Внезапный ошеломляющий огонь возбуждения пробежал по ее чувствам. Нет, «потеряешь» было не совсем точное слово, чтобы описать ее чувства. Словно дождь упал на иссушенную пятилетней засухой землю. Нежные руки Трея на ее теле, мягкие губы и мучительно роскошное удовольствие, когда их тела соединяются.

Но все проходит, внезапно пришло ей на ум, и, главное, не стать игрушкой в руках богатого молодого человека. Поэтому она ответила рассудительно:

— Я не предполагаю, что реально могла бы сражаться с тобой.

— Очень благоразумно, тем более, что я нахожусь в другой весовой категории.

— Ты просто хвастунишка.

— Не тебе говорить. Кто пичкал меня отвратительным варевом все эти дни?

— Для твоей же пользы…

— Это именно то, что я имел в виду, — в его голосе была улыбка.

Импрес в шутку замахнулась, но Трей перехватил ее руку плотной хваткой и втащил в ванну.

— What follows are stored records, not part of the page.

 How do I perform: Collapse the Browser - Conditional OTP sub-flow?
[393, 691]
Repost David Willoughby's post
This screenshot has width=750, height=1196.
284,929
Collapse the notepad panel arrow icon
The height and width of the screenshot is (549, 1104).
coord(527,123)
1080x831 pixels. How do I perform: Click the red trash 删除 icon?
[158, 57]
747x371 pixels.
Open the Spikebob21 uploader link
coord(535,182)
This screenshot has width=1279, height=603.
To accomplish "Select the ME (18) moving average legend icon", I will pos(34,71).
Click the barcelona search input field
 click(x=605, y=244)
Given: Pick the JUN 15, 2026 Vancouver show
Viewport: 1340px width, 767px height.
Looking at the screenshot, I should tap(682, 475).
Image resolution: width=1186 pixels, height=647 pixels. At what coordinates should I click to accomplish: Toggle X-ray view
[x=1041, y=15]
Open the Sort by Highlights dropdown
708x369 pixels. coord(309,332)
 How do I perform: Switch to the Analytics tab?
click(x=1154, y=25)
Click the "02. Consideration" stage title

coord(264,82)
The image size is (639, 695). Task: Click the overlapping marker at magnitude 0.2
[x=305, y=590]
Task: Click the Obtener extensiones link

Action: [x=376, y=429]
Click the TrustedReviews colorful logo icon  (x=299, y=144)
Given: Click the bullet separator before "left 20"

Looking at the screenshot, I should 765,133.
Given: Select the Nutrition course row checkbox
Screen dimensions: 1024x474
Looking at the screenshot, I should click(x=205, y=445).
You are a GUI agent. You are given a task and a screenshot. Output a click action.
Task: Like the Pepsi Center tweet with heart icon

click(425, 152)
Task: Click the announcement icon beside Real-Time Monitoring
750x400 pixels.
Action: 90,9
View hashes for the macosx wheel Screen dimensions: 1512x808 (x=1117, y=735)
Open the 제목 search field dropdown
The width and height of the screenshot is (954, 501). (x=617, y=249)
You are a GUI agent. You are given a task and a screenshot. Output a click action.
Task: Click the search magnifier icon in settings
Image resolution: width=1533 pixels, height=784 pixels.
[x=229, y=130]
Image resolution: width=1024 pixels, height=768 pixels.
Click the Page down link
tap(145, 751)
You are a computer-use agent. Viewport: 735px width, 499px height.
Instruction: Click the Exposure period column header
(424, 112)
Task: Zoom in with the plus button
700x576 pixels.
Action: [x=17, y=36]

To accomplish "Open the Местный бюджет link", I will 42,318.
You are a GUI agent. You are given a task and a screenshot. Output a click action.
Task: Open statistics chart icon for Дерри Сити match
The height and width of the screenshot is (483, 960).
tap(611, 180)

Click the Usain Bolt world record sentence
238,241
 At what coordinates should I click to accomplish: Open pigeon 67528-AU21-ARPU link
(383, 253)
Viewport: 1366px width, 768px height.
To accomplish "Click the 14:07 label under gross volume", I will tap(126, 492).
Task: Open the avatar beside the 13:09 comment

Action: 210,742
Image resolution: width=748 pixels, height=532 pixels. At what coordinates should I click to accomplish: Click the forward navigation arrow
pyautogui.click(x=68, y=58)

Они обсудили сравнительные качества водной терапии удивительно загадочными фразами.

Трей оказался более убедительным.

Глава 9

На следующее утро Хэзэрд и Блэйз отправились в Елену, где у них был свой дом. На законодательной сессии штата процветали грубая корысть и откровенное лоббирование; Хэзэрд прихватил с собой изрядное количество денег, чтобы повлиять на тех, кто мог помочь его делу. А состояло оно в том, что на протяжении ряда лет предпринимались попытки ограничить индейские резервации, и в прошлом году, например, площадь резервации Блэкфут уменьшилась более чем в пять раз, что привело к резкому сокращению пастбищ для скота. В этом году был внесен законопроект об уменьшении площади резервации племени Абсароки, и Хэзэрд собирался предотвратить его принятие. Подобные законопроекты пытались протащить и раньше в 1879, 1882, 1884 годах с помощью денег и силового давления, но благодаря влиянию Хэзэрда и его богатству их удавалось провалить. Он был близко знаком с конгрессменами в Вашингтоне, так же как и с чиновниками из министерства внутренних дел. При необходимости он и Блэйз переезжали в свой дом в Вашингтоне и бились за то, чтобы провалить ущемляющий интересы его племени законопроект.

До сих пор резервацию Абсароки не трогали, но в этот год давление со стороны скотоводов, владельцев железных дорог и лесоторговцев было особенно сильным. Земли у семейства Брэддок-Блэк и запасов полезных ископаемых было более чем достаточно для их процветающего клана. Но остальные кланы в резервации нуждались в дополнительной поддержке, и поэтому Хэзэрд и Блэйз проводили месяцы на законодательной сессии в Елене.

В политической жизни штата Монтана не было никакой демократии; люди с деньгами и влиянием довольно легко добивались принятия нужных им законов. Единственным ограничением было вмешательство конгресса США, который мог воздействовать на местные власти. Но это случалось редко, потому что у федерального правительства хватало собственных забот, и конгрессменам было не до вмешательства в деятельность местных властей. Поэтому законодательные сессии в Елене характеризовались кумовством, продажностью и склонностью к предоставлению монопольных прав.